Well – the answer is pretty simple really – and it would cost virtually nothing to make it happen – except the actual will to do it.
The biggest problem is that in terms of quality, what is currently measured by bodies such as the CQC is presumed to be the standard to aim for. And frankly, this ‘quality’ is mainly window dressing.
No one seems to be focussing on the quality of the one to one individual interactions which are at the very core of what we do – and what actually matters most to those we are trying to help.
If I come to see you as a professional for you to help me in some way – I want you to be competent.
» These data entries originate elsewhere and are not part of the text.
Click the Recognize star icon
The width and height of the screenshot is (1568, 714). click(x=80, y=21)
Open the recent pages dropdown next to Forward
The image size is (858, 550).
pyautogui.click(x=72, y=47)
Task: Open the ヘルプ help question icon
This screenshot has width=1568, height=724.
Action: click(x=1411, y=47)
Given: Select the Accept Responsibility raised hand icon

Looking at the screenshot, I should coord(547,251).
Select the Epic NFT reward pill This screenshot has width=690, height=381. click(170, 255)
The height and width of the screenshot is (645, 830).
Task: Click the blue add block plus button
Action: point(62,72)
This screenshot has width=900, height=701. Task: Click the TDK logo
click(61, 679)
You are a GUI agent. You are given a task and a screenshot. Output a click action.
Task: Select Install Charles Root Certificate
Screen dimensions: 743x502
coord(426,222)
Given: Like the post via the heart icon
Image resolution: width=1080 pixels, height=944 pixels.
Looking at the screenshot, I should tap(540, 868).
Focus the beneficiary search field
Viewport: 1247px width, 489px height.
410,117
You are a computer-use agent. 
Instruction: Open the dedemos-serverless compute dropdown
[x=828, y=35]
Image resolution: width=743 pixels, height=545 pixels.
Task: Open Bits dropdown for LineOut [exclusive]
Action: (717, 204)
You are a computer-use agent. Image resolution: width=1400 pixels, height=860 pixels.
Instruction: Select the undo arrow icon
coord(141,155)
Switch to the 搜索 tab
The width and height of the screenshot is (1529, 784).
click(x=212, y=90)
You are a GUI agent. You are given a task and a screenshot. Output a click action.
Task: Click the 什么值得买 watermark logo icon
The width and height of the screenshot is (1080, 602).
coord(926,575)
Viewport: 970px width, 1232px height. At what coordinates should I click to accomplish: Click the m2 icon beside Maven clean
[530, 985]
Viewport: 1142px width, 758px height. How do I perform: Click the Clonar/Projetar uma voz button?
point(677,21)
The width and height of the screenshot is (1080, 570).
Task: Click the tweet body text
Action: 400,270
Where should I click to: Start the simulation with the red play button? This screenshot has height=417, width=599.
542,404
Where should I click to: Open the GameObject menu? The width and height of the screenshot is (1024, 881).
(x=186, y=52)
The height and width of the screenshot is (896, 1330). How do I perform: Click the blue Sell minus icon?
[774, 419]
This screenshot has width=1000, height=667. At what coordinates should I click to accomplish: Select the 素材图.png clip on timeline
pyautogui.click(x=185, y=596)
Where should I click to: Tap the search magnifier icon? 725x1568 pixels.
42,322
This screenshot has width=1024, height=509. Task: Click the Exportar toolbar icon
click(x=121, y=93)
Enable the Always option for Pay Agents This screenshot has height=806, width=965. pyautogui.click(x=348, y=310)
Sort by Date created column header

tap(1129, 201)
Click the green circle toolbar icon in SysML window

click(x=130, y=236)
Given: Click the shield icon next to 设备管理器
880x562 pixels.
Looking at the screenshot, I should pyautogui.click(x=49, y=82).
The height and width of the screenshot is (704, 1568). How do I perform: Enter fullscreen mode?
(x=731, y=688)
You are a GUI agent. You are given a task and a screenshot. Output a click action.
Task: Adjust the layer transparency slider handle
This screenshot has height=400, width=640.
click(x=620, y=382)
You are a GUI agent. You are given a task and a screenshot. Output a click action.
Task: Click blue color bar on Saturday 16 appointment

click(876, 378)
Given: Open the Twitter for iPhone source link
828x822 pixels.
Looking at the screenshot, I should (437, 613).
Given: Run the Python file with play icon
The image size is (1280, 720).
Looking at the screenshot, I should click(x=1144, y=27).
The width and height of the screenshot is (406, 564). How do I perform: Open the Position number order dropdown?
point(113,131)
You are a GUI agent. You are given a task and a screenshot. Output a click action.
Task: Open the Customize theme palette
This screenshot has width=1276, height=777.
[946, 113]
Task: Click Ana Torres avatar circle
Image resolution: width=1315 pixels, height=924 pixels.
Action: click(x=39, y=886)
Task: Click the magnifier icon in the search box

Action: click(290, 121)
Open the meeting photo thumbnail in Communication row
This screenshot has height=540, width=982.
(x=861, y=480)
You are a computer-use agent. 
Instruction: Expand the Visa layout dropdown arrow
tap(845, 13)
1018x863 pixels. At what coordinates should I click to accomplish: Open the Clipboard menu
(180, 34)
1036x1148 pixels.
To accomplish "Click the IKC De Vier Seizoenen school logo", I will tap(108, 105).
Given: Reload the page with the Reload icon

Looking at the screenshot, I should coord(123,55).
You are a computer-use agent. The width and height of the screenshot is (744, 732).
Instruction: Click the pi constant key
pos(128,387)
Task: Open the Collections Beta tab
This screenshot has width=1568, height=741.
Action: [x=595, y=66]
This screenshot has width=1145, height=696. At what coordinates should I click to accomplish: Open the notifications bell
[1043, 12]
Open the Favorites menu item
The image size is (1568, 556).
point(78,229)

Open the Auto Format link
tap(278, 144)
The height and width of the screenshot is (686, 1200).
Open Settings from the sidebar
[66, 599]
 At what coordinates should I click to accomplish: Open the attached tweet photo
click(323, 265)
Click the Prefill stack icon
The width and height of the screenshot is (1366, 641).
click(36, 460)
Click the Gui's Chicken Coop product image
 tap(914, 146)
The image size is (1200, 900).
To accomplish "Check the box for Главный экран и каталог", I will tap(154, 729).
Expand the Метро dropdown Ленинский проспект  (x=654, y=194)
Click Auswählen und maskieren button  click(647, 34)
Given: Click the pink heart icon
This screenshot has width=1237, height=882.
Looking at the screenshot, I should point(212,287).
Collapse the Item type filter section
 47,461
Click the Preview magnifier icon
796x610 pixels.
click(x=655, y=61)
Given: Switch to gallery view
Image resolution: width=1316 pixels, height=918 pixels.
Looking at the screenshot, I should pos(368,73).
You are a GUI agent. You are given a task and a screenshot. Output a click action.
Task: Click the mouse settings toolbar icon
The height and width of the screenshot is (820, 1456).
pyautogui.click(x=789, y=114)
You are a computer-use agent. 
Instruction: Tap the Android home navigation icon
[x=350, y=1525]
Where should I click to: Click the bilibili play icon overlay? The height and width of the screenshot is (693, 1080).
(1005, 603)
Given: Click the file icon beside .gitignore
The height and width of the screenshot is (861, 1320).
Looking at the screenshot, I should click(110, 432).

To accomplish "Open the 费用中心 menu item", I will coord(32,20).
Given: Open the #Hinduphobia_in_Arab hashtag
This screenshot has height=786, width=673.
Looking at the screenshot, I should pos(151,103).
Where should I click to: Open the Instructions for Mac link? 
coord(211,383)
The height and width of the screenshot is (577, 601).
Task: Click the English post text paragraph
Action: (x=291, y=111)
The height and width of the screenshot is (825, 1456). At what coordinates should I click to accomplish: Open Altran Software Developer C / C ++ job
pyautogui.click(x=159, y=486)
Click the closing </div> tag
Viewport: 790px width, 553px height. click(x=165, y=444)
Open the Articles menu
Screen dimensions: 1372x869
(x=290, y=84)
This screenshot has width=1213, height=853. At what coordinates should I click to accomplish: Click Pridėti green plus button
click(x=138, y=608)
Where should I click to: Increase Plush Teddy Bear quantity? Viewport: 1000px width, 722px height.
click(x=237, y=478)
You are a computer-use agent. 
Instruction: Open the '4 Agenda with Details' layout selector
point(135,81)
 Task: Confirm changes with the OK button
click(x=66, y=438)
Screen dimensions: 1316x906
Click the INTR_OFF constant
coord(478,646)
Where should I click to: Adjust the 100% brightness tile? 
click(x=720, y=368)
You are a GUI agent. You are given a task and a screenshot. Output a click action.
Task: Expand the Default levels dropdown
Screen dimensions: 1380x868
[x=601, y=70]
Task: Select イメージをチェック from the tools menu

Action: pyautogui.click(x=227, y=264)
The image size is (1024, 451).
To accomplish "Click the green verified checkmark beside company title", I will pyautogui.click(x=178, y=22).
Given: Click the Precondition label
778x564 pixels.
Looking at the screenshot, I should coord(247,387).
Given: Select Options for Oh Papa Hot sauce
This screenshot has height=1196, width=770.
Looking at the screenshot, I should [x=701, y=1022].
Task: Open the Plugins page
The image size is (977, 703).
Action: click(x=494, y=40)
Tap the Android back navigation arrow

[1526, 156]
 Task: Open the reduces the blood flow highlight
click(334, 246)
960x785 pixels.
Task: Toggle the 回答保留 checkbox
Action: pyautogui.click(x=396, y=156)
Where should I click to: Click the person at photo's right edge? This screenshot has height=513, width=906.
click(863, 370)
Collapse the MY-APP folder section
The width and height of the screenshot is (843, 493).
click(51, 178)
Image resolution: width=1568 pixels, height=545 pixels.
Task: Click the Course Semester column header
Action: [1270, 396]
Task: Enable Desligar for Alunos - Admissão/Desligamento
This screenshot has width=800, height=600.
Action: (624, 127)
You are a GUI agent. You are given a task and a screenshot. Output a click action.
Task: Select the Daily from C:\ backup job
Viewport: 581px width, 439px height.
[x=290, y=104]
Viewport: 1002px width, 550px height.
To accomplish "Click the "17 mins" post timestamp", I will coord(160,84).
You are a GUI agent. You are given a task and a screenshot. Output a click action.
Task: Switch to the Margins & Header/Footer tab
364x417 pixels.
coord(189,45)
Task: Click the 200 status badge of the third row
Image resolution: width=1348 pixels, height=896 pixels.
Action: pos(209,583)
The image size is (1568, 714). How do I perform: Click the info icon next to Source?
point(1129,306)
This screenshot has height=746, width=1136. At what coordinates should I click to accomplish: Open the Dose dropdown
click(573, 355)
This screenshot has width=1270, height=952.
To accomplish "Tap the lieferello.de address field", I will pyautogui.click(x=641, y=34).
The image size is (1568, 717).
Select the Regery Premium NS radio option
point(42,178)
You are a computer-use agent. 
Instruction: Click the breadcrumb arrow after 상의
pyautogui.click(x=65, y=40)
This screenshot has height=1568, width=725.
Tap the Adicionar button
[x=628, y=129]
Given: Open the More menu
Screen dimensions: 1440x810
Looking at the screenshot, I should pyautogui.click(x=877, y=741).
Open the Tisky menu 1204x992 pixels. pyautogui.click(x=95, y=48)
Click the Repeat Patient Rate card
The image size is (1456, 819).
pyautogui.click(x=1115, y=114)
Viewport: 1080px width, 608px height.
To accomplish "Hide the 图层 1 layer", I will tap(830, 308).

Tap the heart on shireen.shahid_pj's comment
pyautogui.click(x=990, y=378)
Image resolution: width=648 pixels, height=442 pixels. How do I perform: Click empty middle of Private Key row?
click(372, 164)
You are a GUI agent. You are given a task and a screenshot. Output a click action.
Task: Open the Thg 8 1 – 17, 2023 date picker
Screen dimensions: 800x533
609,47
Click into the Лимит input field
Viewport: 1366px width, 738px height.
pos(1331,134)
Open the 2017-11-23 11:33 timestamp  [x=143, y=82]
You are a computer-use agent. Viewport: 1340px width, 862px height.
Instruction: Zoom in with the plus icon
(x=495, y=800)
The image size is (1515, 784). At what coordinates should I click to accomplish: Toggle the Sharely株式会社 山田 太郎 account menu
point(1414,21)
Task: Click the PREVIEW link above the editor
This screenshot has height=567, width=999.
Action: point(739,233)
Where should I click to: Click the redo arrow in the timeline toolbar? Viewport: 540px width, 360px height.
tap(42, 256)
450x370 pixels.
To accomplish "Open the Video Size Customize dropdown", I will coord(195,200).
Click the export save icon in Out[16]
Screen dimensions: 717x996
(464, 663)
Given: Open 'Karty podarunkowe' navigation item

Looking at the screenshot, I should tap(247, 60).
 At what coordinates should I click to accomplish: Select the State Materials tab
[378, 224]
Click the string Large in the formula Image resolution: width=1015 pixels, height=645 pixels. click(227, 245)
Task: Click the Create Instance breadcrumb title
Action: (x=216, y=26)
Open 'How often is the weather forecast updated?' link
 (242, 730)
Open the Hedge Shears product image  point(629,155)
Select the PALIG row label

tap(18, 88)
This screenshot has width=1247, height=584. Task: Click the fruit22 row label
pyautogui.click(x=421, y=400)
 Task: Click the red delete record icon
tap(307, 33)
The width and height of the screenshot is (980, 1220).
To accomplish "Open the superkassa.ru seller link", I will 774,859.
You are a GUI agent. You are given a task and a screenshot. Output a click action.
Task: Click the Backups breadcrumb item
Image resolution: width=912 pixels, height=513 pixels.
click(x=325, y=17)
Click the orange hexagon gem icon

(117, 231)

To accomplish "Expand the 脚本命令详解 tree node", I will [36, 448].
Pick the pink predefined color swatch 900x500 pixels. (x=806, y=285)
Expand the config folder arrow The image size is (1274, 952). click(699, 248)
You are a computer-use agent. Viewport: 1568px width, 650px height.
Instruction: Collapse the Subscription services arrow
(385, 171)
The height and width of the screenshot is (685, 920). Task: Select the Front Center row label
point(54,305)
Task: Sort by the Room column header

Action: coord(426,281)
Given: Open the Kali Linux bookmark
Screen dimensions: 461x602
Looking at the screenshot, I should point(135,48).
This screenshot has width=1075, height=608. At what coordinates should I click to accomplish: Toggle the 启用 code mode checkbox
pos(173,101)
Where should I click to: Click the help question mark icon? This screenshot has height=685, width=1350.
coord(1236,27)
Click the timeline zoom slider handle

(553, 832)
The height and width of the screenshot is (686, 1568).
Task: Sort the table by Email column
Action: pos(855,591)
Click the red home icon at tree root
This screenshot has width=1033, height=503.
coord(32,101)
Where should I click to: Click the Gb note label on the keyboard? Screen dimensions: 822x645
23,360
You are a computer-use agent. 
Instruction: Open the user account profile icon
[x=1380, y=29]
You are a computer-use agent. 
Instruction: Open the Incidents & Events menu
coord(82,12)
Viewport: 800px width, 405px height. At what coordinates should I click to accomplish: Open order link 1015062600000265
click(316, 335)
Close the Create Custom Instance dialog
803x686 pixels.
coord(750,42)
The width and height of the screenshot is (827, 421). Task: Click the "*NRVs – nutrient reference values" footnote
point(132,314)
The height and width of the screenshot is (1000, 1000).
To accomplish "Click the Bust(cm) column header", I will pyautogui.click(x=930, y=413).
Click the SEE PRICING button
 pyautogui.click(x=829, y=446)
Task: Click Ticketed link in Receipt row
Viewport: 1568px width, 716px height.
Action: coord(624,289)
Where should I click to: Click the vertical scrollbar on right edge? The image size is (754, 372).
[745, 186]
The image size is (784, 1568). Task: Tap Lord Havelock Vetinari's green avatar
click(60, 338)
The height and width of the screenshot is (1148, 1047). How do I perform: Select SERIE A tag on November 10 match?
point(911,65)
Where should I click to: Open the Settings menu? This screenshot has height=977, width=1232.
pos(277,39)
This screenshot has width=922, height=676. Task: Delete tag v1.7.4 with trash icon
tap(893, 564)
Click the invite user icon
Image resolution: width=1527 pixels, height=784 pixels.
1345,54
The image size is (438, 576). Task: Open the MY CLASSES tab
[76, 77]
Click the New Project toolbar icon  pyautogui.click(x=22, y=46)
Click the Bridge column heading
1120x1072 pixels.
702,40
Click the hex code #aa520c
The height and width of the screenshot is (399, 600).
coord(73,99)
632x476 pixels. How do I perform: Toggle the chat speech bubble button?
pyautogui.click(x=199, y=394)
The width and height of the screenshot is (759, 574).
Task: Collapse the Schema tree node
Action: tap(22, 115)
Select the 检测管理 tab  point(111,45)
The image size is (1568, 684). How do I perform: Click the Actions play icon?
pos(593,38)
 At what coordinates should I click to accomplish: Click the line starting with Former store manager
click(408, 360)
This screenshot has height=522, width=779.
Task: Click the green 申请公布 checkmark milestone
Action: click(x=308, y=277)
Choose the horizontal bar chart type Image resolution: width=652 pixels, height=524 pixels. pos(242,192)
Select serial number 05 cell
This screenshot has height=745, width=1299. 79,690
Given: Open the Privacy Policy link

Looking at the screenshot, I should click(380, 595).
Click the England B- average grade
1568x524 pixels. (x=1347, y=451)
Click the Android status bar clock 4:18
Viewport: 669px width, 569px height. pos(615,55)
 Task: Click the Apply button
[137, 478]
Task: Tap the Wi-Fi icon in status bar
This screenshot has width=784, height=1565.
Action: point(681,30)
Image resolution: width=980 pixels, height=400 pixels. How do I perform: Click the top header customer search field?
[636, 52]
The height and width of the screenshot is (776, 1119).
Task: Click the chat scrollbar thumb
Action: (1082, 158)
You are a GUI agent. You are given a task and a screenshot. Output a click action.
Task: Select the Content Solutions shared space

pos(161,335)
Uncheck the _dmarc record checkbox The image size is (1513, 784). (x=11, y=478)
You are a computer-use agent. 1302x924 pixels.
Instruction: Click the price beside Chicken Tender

I want you to know what you are doing – to have had sufficient training and experience to give me good, evidence-based treatment.
But I also want you to be compassionate – I want you to listen to me, to understand where I am coming from, what my concerns are and I need to know that you are actually trying your best to help me.
Our interactions ‘at the coal face’ are where the real stuff happens – and they need to be characterised by competent compassion.
One without the other leads either to at best lack of engagement and poor efficacy, or at worst to inappropriate, dangerous and risky treatment.
Competent compassion should be the gold standard of everything we do – the quality of any service should be judged primarily by this. It should also be the formative ethos by which we learn and develop as professionals.
Competent compassion is easily understood and remembered, and it is a unifying concept that enables us to clearly and comprehensively describe the essential quality of what we do.
How do you measure it though – surely, it’s a bit nebulous and difficult to quantify? Well, not really.
‘Competent compassion check-ups’ are available for the practitioner, the patient and an observer – and can be used quickly and simply by any or all of the participants as appropriate.
They seek to measure how competent and how compassionate the practitioner/patient/observer thinks they are – based on the one to one interaction.
There is a 1-10 rating scale for both competence and compassion with a brief explanation of what these mean geared to whoever is using the tool. There is also a space for specific comments for each parameter for the person filling it in.
So, for example, today during a consultation, I realised I wasn’t feeling very competent about antipsychotic doses, and my compassion was being tested because the patient tended to blame others for his problems. Recognising these issues, I could look up the appropriate information and make sure I didn’t let my feelings compromise the therapeutic relationship.
Far from being a stick to beat professionals over the head with, this could help us develop and improve in a non-threatening way. For example - if we just did them ourselves for a few consultations. This would be excellent evidence of reflective practice for appraisals.
They could also be used for patient feedback and as a measure of quality that the CQC are likely to see as evidence of good quality practice in an organisation.
This simple ethos could really transform healthcare – as well as social care and who knows – perhaps even management if people used it within an organisation as a foundation for working together.
I think we should be asking ourselves and the organisations that we are part of this question. What is to stop us using competent compassion as a core ethos - and why don’t we start doing it right now?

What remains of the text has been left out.